- **SET EXERCISE**: Recast the items, starting at the line containing "Task: Open the Source Control icon" and ending at the last item, as a two-column CSV with columns named item_text and answer. Give one row per item, with its text and its answer each in a single quoted field and any line breaks replaced by spaces.

- **DATA RECORDS**:

☆ ☆ ☆ ☆ ☆ ☆ ☆

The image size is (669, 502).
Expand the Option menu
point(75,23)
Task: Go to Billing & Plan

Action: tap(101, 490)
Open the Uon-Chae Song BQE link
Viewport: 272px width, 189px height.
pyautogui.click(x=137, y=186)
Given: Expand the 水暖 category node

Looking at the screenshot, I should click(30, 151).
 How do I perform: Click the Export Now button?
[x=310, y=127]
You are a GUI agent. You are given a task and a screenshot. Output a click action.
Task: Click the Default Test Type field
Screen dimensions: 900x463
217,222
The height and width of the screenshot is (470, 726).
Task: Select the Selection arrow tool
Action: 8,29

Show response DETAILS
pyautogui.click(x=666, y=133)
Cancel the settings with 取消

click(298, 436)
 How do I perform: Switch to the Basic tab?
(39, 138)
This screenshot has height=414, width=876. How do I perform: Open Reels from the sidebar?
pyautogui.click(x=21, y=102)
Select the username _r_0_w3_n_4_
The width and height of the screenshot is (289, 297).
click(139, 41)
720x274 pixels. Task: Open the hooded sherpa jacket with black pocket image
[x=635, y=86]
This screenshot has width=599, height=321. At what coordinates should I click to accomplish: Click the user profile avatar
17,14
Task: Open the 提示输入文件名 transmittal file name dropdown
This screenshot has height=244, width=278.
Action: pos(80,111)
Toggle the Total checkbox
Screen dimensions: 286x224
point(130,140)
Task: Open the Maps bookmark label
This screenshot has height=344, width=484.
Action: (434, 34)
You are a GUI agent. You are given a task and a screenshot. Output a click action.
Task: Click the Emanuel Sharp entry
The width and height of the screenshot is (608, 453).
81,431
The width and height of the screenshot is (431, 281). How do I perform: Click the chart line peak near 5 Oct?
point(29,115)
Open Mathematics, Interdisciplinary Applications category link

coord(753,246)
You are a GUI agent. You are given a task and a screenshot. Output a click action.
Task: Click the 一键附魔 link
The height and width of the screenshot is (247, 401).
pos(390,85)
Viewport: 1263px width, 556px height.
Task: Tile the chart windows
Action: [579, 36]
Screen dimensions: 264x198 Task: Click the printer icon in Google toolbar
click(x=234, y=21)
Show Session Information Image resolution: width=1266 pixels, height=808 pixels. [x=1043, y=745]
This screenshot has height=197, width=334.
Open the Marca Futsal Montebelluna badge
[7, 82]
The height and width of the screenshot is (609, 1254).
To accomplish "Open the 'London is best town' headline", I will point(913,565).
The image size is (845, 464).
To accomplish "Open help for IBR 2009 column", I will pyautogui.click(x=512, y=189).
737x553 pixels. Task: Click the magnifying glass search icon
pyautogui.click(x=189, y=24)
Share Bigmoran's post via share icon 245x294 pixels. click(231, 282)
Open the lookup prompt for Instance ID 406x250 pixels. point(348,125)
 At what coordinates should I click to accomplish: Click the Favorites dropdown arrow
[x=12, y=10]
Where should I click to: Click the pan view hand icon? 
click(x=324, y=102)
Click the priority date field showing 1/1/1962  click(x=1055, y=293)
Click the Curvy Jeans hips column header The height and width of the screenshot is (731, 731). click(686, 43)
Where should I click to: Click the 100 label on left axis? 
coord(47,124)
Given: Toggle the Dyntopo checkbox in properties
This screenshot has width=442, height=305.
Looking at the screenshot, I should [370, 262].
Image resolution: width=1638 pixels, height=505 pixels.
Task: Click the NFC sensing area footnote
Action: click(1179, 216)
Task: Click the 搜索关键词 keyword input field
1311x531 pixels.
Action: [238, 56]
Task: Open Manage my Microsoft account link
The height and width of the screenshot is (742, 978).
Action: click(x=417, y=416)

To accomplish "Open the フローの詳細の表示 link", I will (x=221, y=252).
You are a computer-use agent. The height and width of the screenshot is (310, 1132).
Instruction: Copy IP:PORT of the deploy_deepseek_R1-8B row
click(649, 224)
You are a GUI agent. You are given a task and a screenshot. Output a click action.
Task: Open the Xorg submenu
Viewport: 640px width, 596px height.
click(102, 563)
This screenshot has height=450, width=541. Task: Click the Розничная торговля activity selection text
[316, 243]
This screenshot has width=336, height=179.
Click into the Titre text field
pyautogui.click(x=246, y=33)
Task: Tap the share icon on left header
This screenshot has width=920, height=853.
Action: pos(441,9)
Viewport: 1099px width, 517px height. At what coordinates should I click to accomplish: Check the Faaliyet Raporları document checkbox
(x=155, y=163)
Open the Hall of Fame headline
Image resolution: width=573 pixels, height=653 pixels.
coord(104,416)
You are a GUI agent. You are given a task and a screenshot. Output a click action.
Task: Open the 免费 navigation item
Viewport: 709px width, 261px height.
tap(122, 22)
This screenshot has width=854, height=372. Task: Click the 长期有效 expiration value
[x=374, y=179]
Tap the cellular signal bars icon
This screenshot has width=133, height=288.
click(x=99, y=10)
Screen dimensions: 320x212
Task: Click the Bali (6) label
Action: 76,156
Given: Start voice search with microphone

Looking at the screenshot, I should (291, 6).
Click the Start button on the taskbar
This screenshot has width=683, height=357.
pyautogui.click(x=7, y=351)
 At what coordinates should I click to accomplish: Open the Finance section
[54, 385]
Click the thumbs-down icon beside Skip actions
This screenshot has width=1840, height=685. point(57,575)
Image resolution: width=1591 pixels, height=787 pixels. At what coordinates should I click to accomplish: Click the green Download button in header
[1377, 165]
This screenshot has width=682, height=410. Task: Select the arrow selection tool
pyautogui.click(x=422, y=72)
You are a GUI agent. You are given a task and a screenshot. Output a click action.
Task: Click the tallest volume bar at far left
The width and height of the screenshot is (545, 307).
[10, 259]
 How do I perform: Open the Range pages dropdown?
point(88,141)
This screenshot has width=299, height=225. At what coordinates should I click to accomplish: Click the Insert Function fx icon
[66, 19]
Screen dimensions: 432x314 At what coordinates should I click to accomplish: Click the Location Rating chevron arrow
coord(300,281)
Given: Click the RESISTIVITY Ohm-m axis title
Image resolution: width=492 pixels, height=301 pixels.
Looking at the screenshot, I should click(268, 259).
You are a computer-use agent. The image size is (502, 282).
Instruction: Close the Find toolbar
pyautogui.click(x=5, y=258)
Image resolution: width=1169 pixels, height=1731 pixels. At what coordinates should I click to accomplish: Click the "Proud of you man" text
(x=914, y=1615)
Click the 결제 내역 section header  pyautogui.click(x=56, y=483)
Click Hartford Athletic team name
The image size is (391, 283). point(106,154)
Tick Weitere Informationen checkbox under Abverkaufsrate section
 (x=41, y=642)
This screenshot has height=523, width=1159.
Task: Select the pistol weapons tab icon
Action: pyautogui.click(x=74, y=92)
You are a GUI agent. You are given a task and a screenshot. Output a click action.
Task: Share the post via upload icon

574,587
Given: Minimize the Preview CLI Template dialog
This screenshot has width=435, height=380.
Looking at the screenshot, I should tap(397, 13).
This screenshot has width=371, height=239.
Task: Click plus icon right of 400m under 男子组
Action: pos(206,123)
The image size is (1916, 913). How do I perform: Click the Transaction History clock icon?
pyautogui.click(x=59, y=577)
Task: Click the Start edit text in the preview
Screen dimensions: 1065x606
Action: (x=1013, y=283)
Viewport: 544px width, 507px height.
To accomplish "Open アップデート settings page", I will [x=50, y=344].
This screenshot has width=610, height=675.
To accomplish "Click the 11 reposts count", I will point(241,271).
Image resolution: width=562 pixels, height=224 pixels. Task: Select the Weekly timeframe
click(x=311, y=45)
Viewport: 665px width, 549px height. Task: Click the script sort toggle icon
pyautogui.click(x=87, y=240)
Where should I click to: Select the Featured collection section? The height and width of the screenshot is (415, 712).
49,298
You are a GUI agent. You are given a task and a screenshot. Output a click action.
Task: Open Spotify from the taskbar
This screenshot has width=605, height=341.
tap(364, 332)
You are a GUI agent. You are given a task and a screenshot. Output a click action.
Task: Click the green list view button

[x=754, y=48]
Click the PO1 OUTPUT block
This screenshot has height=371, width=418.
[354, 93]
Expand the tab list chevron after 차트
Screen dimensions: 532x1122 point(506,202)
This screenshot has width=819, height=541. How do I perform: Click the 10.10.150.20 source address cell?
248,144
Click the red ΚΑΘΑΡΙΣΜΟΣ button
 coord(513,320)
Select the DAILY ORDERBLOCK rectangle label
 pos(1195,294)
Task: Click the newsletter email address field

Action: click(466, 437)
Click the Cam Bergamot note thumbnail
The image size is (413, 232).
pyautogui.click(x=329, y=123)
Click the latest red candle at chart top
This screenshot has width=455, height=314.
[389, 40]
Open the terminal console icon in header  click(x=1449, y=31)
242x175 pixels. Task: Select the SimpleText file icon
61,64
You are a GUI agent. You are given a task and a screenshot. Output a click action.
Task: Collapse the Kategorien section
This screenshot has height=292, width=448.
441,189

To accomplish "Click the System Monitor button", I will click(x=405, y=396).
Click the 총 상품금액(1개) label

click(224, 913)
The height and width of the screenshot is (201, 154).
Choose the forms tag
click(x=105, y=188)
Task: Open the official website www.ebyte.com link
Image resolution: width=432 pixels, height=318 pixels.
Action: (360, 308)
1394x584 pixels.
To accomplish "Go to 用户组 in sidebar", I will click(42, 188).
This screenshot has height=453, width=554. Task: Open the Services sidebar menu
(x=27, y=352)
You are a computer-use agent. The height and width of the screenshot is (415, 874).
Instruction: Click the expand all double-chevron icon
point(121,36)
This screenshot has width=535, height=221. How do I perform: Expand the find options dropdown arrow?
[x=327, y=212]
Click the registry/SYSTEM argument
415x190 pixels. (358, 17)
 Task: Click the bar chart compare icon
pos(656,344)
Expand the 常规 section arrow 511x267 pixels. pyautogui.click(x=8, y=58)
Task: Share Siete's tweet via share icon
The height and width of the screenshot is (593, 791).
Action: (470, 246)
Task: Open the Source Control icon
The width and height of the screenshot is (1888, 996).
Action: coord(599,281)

☆ ☆ ☆ ☆ ☆ ☆ ☆

- **REPLY TO THE EXERCISE**:
item_text,answer
"Task: Open the Source Control icon The width and height of the screenshot is (1888, 996).","Action: coord(599,281)"